La visite de la mission de la Communauté économique des Etats de l’Afrique de l’ouest (CEDEAO) à Ibrahim Boubacar Keïta. La libération, en principe imminente de IBK. La discussion sur la «sécurisation» des autres personnes retenues par la junte et sur la mise en place d’une transition. Ce sont; les trois points essentiels, sur lesquels la junte militaire et la CEDEAO ont, pour l’instant planchés, avec plus ou moins de succès, avant la réunion au sommet prévue par la CEDEAO, en principe pour ce mercredi 26 août.

Un week-end de tractations intenses, couronnés de progrès, selon les acteurs. L’après Ibrahim Boubacar Keïta est en marche, le désormais ancien chef de l’Etat malien ayant lui-même démissionné de son poste. L’ancien président malien sera donc libéré, à en croire la junte et pourrait envisager des soins à l’extérieur, pour améliorer sa santé fragile.
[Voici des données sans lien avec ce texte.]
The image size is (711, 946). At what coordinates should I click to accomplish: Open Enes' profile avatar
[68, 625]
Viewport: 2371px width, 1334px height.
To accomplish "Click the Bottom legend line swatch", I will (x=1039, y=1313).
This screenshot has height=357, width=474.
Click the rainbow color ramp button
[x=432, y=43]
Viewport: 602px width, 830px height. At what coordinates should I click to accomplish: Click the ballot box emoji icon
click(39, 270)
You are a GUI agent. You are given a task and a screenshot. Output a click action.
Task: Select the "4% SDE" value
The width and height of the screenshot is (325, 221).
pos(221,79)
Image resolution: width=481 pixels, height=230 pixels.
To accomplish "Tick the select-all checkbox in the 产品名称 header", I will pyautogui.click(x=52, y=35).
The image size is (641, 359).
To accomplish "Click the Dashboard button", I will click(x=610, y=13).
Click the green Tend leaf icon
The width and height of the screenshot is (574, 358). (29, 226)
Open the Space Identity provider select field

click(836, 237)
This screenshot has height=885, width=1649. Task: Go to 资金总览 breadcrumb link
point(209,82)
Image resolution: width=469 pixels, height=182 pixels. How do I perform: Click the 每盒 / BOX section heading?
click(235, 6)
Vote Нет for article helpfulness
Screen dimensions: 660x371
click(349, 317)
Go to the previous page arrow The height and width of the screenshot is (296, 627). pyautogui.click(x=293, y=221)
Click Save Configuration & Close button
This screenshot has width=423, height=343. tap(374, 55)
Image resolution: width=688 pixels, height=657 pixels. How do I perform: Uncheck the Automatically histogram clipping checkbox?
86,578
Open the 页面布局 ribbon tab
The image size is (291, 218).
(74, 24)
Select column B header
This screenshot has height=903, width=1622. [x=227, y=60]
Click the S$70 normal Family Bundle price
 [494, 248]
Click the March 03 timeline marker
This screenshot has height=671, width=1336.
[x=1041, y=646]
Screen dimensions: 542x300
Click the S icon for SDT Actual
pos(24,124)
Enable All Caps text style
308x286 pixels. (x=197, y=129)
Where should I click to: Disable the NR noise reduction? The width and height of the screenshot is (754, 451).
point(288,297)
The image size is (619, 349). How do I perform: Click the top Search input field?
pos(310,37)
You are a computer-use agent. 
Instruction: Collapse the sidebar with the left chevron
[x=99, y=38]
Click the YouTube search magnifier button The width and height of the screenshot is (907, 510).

Finalement, tout semble aller pour le mieux dans le meilleur des mondes possibles, sauf que les médiateurs de la CEDEAO et les nouveaux hommes forts de Bamako, ne s’entendent pas sur la durée de la transition, encore moins sur celui qui la dirigera et la composition de l’équipe qui la portera.

Si la junte affirme que rien n’a été décidé pour l’instant, la CEDEAO, elle, est formellement contre la durée de trois ou deux ans, proposée par les militaires de Kati, et marque sa préférence pour que cette période transitoire soit dirigée par un civil, ou tout au moins un militaire à la retraite. L’ouverture d’esprit des uns et des autres est remarquable et, du reste, salutaire pour ce tournant délicat, dans la nouvelle vie politique qui s’ouvre au Mali, et il faudra le négocier avec la plus grande attention pour éviter de bâtir le nouvel édifice, sur du sable mouvant.

Donc, au Mali, il faut aller vite et bien. Vite selon la CEDEAO qui milite pour un retour rapide du pouvoir aux civils, et bien, pour le peuple malien qui espère sortir enfin de ce cycle de prises de pouvoir par la force dont le pays est devenu coutumier. Cette transition sera déterminante, car, d’elle dépendra la suite d’un processus qui devrait redonner au Mali des couleurs démocratiques, mais surtout des dirigeants, guidés par le seul intérêt du peuple. Un peuple dont les attentes sont énormes. Tout est prioritaire au Mali, à commencer par la relance de l’économie. Ensuite la sécurité et la défense du territoire, qui appellent des stratégies de lutte plus affinées contre le terrorisme, stratégies qui passent par une armée mieux équipée, car actuellement dépassée aujourd’hui par la puissance de feu de l’ennemi. Le moral de la troupe doit être remontée et les questions vitales de salaires, primes et autres avantages, qui n’arrivaient pas à leurs destinataires, réglées.

La santé, l’éducation, et le respect des droits humains et des minorités, pour un retour de la cohésion sociale, sont également des secteurs névralgiques à prendre à bras-le-corps. Mais de la mise en branle de cette machine dépendra la réussite de cette transition sur laquelle achoppent les deux parties en discussion. De toute façon, au lieu de s’en alarmer, il faut plutôt comprendre qu’en matière de négociation, chaque partie essaie de conforter ses positions afin d’avoir quelque chose à concéder. Les fameux compromis!

Les Maliens sont donc suspendus à l’accord sur cette nouvelle transition malienne, après celle de 2012 assurée par le président, Dioncounda Traoré, l’homme à l’écharpe blanche, dont l’intérim n’a pas été un fleuve tranquille, avec l’épisode de l’attaque menée contre lui, jusque dans ses bureaux par une foule en colère et diverses pressions de la junte de l’époque, dirigée par le capitaine Amadou Haya Sanogo. Du reste, les transitions politiques en Afrique de l’ouest ont rarement été conduites sans accroc, souvent à cause des agendas cachés des politiciens. Mais il faut déjà qu’un modus vivendi soit trouvé au plus vite entre la CEDEAO et la junte qui, depuis son QG de Kati, le nouveau cœur du pouvoir malien, ne manque pas de demander, pour le bien du peuple, la suppression des sanctions prises par l’organisation sous-régionale. C’est clair, le jeu sera serré!